RAW DATA

+++

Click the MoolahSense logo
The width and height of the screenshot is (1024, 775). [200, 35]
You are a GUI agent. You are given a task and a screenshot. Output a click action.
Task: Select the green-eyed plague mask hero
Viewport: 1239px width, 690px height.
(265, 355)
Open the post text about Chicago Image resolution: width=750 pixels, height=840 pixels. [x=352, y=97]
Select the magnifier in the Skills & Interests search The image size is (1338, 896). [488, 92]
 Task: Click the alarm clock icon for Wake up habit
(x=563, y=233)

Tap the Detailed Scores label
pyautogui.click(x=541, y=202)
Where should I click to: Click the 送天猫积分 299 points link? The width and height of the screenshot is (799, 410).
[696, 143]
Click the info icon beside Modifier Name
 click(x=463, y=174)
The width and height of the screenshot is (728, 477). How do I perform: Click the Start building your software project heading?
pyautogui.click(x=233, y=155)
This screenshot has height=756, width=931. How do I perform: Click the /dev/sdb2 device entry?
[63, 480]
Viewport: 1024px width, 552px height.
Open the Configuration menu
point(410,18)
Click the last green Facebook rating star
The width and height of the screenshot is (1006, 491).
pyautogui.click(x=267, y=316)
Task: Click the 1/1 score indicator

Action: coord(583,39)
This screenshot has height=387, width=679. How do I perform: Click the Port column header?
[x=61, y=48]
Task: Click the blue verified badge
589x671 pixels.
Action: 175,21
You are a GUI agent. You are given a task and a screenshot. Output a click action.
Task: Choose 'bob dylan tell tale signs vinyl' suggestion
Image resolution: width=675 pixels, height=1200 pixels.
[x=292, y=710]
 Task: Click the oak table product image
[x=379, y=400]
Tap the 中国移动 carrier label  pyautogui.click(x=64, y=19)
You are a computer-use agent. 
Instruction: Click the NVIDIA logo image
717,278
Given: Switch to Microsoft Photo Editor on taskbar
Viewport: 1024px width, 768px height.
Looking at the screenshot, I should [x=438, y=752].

+++

Please retype the data starting at the line that contains "Given: Switch to" and ending at the end of the data, with no changes.

Given: Switch to Microsoft Photo Editor on taskbar
Viewport: 1024px width, 768px height.
Looking at the screenshot, I should [x=438, y=752].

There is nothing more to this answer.